Additional Support in Scotland and Wales
While the UK government provides Support for Mortgage Interest as its primary financial assistance, residents of Scotland and Wales may be able to find additional local schemes that can improve their position.
In Wales, some local authorities and housing associations operate mortgage rescue schemes (MRS) to help people avoid repossession if they are likely homeless. You should speak directly to your local authority if you want more information.
The Welsh Government has also been known to run a scheme called ‘Help to Stay’. If you are struggling to pay back your mortgage, this is when you can apply for a shared equity loan. This loan is interest-free but must be repaid within 15 years, and you can only borrow up to 49% of your property’s valuation. You must meet several criteria to benefit from this scheme – for example, your property can be worth more than £300,000, and you must live in Wales.
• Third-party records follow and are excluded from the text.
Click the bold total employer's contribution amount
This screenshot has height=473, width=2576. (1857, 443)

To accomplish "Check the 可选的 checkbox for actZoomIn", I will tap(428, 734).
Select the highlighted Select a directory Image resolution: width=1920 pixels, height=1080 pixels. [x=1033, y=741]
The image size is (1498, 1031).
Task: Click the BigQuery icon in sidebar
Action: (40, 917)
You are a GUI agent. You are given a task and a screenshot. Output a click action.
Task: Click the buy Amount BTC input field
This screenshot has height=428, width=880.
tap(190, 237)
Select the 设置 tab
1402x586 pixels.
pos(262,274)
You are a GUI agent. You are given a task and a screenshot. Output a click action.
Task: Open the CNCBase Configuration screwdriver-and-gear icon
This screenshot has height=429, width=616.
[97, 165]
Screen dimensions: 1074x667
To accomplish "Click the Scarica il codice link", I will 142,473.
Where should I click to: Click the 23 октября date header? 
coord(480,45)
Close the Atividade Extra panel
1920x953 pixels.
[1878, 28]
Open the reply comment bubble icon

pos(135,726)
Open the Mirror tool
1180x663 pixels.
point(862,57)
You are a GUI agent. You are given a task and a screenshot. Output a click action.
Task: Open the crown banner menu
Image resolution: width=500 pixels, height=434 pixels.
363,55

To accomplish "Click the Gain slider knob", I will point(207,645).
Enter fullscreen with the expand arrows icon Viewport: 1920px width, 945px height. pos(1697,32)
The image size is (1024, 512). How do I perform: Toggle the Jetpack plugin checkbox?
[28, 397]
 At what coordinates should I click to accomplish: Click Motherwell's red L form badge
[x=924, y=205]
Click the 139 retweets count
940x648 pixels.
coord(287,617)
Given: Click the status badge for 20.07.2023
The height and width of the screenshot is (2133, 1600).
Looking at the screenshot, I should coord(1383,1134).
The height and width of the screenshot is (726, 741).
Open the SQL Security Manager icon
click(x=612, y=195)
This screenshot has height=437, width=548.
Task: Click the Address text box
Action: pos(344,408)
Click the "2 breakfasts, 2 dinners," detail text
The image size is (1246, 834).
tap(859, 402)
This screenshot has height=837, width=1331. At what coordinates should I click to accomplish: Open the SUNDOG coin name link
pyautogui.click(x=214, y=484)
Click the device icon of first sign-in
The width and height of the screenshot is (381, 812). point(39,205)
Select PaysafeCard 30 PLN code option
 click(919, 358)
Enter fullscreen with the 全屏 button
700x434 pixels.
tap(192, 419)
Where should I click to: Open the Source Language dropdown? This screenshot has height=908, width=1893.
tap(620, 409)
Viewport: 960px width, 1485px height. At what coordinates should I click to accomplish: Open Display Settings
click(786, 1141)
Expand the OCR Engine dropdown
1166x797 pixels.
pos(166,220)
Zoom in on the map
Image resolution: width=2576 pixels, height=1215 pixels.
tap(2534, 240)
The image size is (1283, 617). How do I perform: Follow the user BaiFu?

In Scotland, the government currently runs two schemes that could be of interest:
- Mortgage to Shared Equity
- Mortgage to Rent
With the first option, the Scottish government can purchase a stake in your property – usually up to around 30% – so you can reduce your secured loan. This is a form of ‘Shared Ownership’, which will reduce the amount you receive when you sell the house further down the line.
‘Mortgage to Rent’ allows a social landlord, like a housing association or local council, to buy your home. You’ll continue to live there as a tenant.
If you want more information about either of these programmes, including whether they are still running at the time of reading, contact your local authority, who should be able to point you in the right direction.
Free Mortgage Advice
Even if you are ineligible for financial support from the government, free mortgage advice organisations can provide you with guidance and advice. For example, the ‘Housing Loss Prevention Advice Service’ can help if you risk being evicted due to failing to meet your repayments. In this position, you are entitled to free legal advice and representation in court when you receive a written notice from a creditor.
Other organisations that may be able to help you in some way include the Citizens Advice Bureau, National Debtline, Shelter, StepChange, and Christians Against Poverty.
Mortgage Protection Insurance
For those nervous about potentially falling into mortgage arrears later on, it may be worth taking out Mortgage Protection Insurance. Many people take out this policy when they are first granted a mortgage.
With this type of insurance, you are covered if you cannot meet your mortgage repayments because you have been made involuntarily redundant or because you have experienced an accident or illness that puts you out of work. These are common reasons people cannot meet their repayments – and in this instance, the insurance policy protects you.
Mortgage Protection Insurance covers your payments up to 65% of your annual salary. Usually, it pays out for up to 12 months or until you return to work – whichever comes soon. You may feel more obligated to take out this policy if you have a lifestyle that puts you at high risk of an accident – for example, you do dangerous sports in your free time, or your job involves a degree of danger.
In most cases, you must be off work for a specified number of days before the policy starts paying out—known as the deferred period. This period can range from 30 to 180 days.
Can I negotiate with my lender?
Yes, it is possible to negotiate with your lender to repay your mortgage, although some organisations are more responsive to others about this.
Your lender may be able to offer a temporary solution, such as a mortgage holiday or a reduced payment plan, to help you through this difficult time.
Generally speaking, your track record of making repayments can influence how responsive you are to finding a solution. If you have a long history of reliable payments and explain the situation to them, they are more likely to cooperate with you.